- YOUR OBJECTIVE -
Reproduce verbatim every text line of the items below, omitting the pictures.

- RECORDS FOR THIS EXERCISE -
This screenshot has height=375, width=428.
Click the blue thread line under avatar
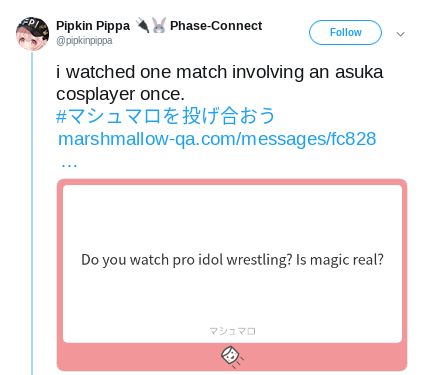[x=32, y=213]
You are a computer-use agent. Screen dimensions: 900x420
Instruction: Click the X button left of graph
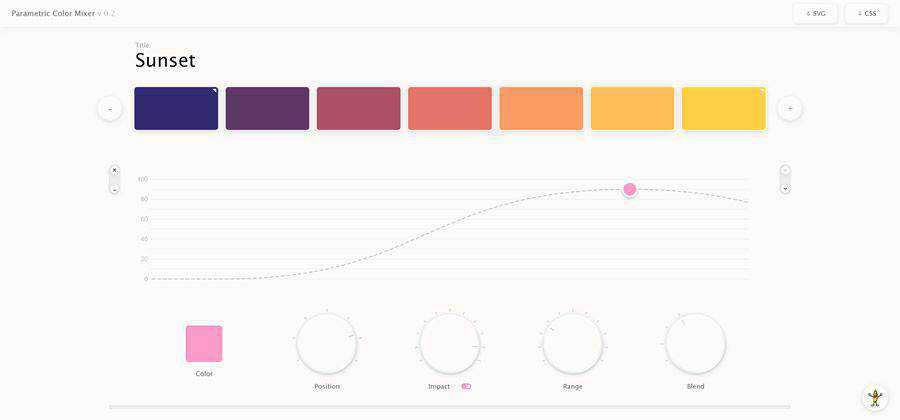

- SOLUTION FOR THIS EXERCISE -
This screenshot has height=375, width=428.
Click the blue thread line under avatar
[x=32, y=213]
You are a computer-use agent. Screen dimensions: 900x420
Instruction: Click the X button left of graph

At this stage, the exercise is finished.